This is my first cuda project. The following kernel code gives me a large number of warnings like:
/tmp/tmpxft_00004159_00000000-7_cvhaar_kernel.cpp3.i(270): Advisory: Cannot tell what pointer points to, assuming global memory space
(though yes indeed I keep using the global memory,) and then
nvcc error : ‘ptxas’ died due to signal 11 (Invalid memory reference)
make: *** [cvhaar_kernel.o] Error 255
I tried changing to shorter structure names but that didn’t help. Anybody has any insight on the possible bugs in my code or it might be a nvcc bug?
I use CentOS 5 64bit, cuda 2.0. I didn’t post the complete code because it’s a bit long and also you need to compile with opencv library installed. But don’t hesitate to ask for the codes. Thank you!

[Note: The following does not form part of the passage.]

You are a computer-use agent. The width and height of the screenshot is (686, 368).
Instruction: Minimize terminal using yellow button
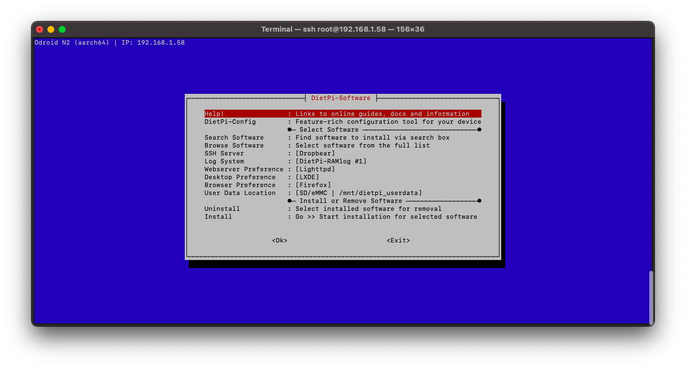click(x=51, y=29)
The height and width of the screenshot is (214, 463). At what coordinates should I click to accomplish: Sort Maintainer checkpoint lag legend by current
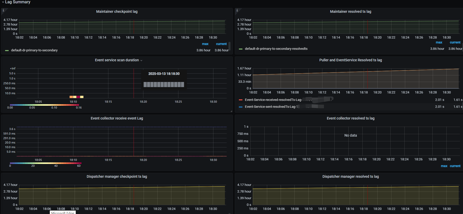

#define calc_sum(rect,offset) \
  ((rect).p0[offset] - (rect).p1[offset] - (rect).p2[offset] + (rect).p3[offset])
__device__ double
Eval( Cl* classifier, double factor, size_t p_offset )
{
int idx;
idx= 0;
do
{
N* node;
node = classifier->node + idx;
double t;
t = node->threshold * factor;
double sum;
sum = calc_sum(node->feature.rect[0],p_offset) * node->feature.rect[0].weight;
sum += calc_sum(node->feature.rect[1],p_offset) * node->feature.rect[1].weight;
if( node->feature.rect[2].p0 )
sum += calc_sum(node->feature.rect[2],p_offset) * node->feature.rect[2].weight;
idx = sum < t ? node->left : node->right;
}
while( idx > 0 );
return classifier->alpha[-idx];
}
__device__ int Run( Ca* _cascade,
CvPoint pt, int start )
{
int result;
result = -1;
int p_offset, pq_offset;
int i, j;
double mean, factor;
H* cascade;
cascade = _cascade->hid;
if( pt.x < 0 || pt.y < 0 ||
pt.x + _cascade->real.width >= cascade->sum.width-2 ||
pt.y + _cascade->real.height >= cascade->sum.height-2 )
// EXIT;
return -1;
p_offset = pt.y * (cascade->sum.step/sizeof(sumtype)) + pt.x;
pq_offset = pt.y * (cascade->sqsum.step/sizeof(sqsumtype)) + pt.x;
mean = calc_sum(*cascade,p_offset)*cascade->inv;
factor = cascade->pq0[pq_offset] - cascade->pq1[pq_offset] -
cascade->pq2[pq_offset] + cascade->pq3[pq_offset];
factor = factor*cascade->inv - mean*mean;
if( factor >= 0. )
factor = sqrt(factor);
else
factor = 1.;
if( cascade->is)
{
S* ptr;
//assert( start_stage == 0 );
result = 1;
ptr = cascade->stage;
//if(ptr)
while( ptr )
{
double stage_sum;
stage_sum = 0;
for( j = 0; j < ptr->count; j++ )
{
stage_sum += Eval( ptr->classifier + j, factor, p_offset );
}
if( stage_sum >= ptr->threshold )
{
ptr = ptr->child;
}
else
{
while( ptr && ptr->next == NULL ) ptr = ptr->parent;
if( ptr == NULL )
{
result = 0;
return result;
}
ptr = ptr->next;
}
}
}
result = 1;
return result;
}